▸ **What this task involves**: For the listing below, print exactly the lines from the line with "Click the 0Hz frequency axis label" to the line with "This screenshot has height=248, width=392.", both included, and nothing beyond them.

··· Information shown

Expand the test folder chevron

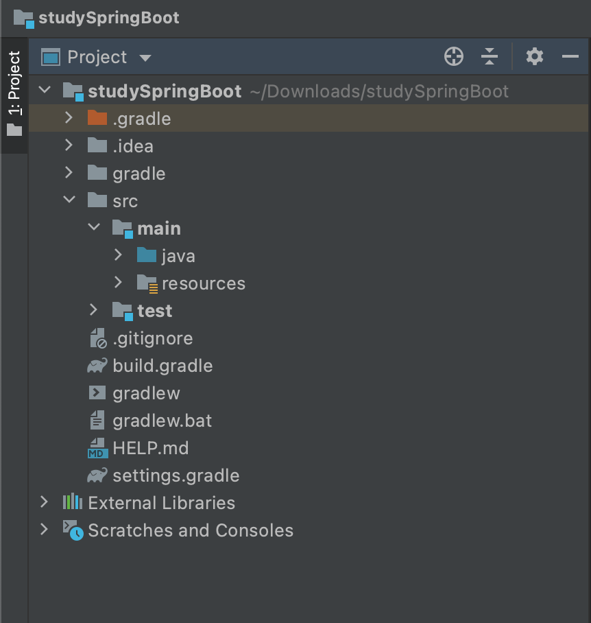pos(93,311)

······
··· Information shown

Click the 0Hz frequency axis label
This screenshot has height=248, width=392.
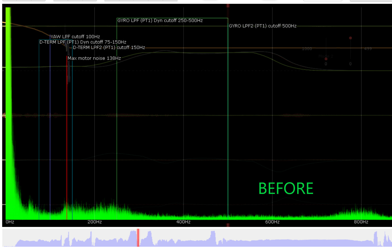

······
··· Information shown

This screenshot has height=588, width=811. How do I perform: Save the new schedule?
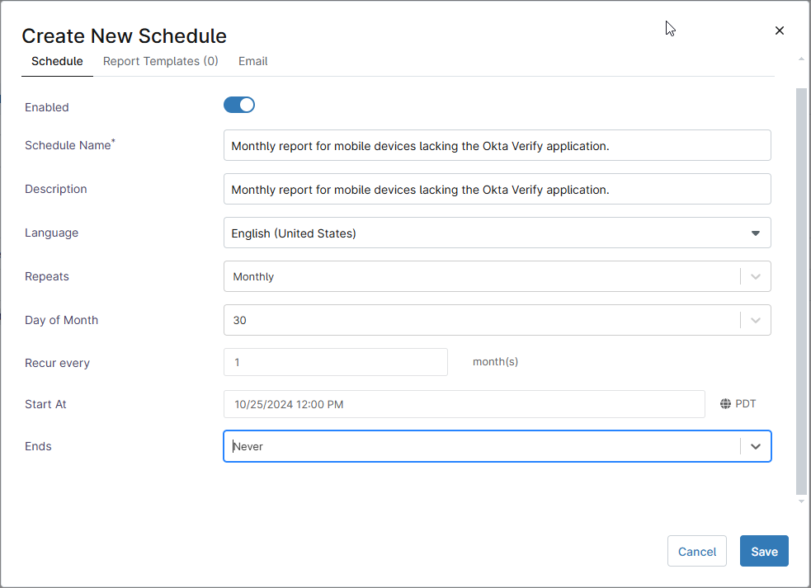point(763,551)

······

▸ **Task result**:
Click the 0Hz frequency axis label
This screenshot has height=248, width=392.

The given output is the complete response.